Zum Sanierungs-Poker: Bayern spielt auf Zeit
■ Klage zum Länderfinanzausgleich kann sich mehrere Jahre hinziehen
Der Bremer Senat gibt einer Klage Bayerns und Baden-Württembergs gegen den Länderfinanzausgleich beim Bundesverfassungsgericht „nur geringe Erfolgsaussichten“. Der geltende Finanzausgleich sei erst vor wenigen Jahren einstimmig von Bund und Ländern mit dem Ziel der Integration der neuen Länder beschlossen worden, sagten gestern Bremens Regierungschef Henning Scherf (SPD) und Finanzsenator Hartmut Perschau (CDU). Die Klageschrift soll an diesem Donnerstag beim Bundesverfassungsgericht abgegeben werden. Baden-Württemberg und Bayern seien mit ihrem politischen Vorstoß „eindeutig gescheitert“, sie würden die Klage nur „aus Gründen der Gesichtswahrung“ einreichen.
Der AfB-Finanzpolitiker Patrick Wendisch hat auf einen anderen Aspekt der Klage hingewiesen. „Die Klage ist auch taktisch motiviert“, sagt er. „Sie verzögert die Neuverhandlungen des Finanzausgleichsgesetzes zwischen dem Bund und den Ländern bezüglich der Sanierung Bremens und des Saarlandes.
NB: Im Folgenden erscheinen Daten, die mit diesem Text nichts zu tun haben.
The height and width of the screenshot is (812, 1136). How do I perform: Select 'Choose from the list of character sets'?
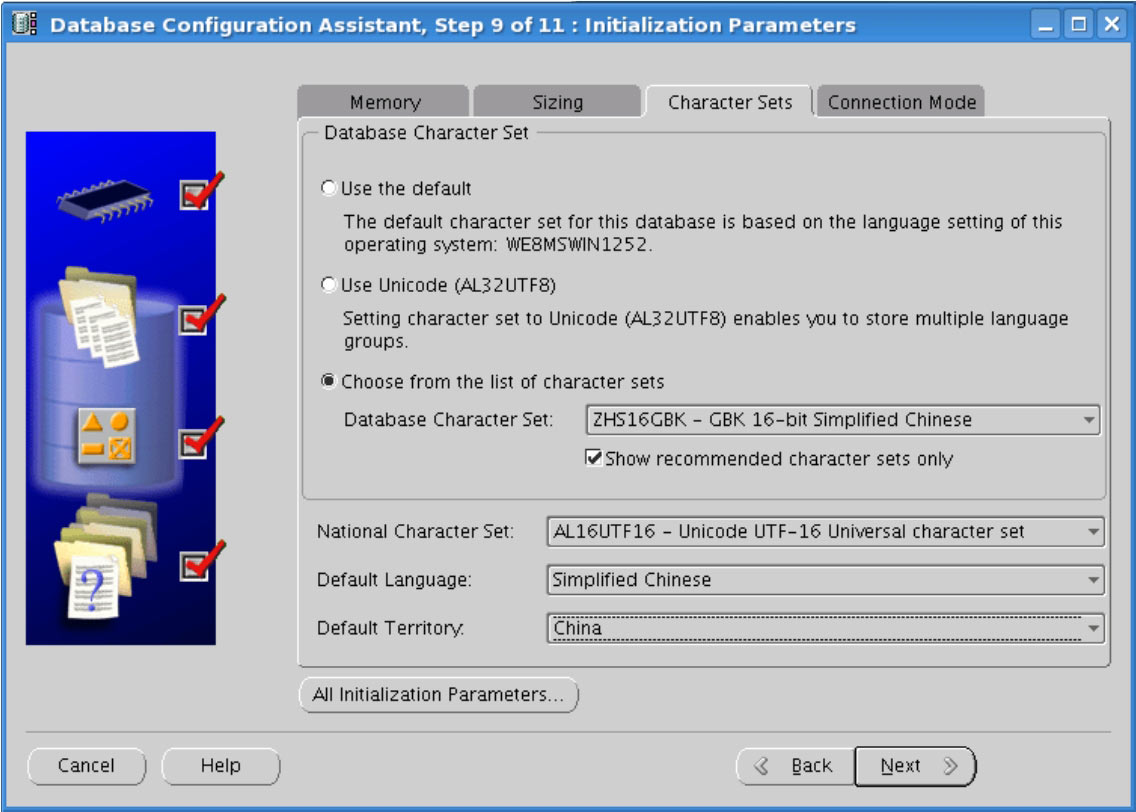pyautogui.click(x=328, y=382)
Dies kann für Bremen gefährlich werden, weil der Bund bislang in seinem Haushalt keine Mittel für die Sanierung Bremens und des Saarlandes eingestellt hat und die beiden Südländer, unterstützt durch Hessen, nicht bereit sein werden, die Hälfte der Sanierungszahlung unmittelbar zu tragen.“ Es drohe eine „gewollte Zeitverzögerung“ bei den Verhandlungen durch den Verweis auf diese Klage: Verfassungsgerichtsklagen zu dem komplexen Thema dauern erfahrungsgemäß mehrere Jahre. Da der Finanzausgleich bis zum Jahre 2004 einstimmig vertraglich geregelt ist, besteht auch kein Grund zur Eile für das Gericht – nur muß davon ausgegangen werden, daß die „Geberländer“ mit Hinweis auf ihre Klage jegliche Beteiligung an der Sanierung ablehnen.
„Herr Perschau hat nicht verhindert, daß der Bund die Gegenrechnung aufmacht, die Hilfe für Bremen – wie das Saarland – durch die Streichung der sog. Kosten politischer Führung zu finanzieren. Diese Tendenz war bereits seit mehr als einem Jahr erkennbar, und dies bringt Bremen gerade gegen das Saarland, Rheinland-Pfalz und Schleswig-Holstein in Stellung.“ Die taktische Seite der Vorstöße aus Bayern und dem Finanzministerium könnte so eine breite Front aus Geber- und Nehmer-Ländern gegen die bremischen Sanierungs-Nachforderungen sein. K.W.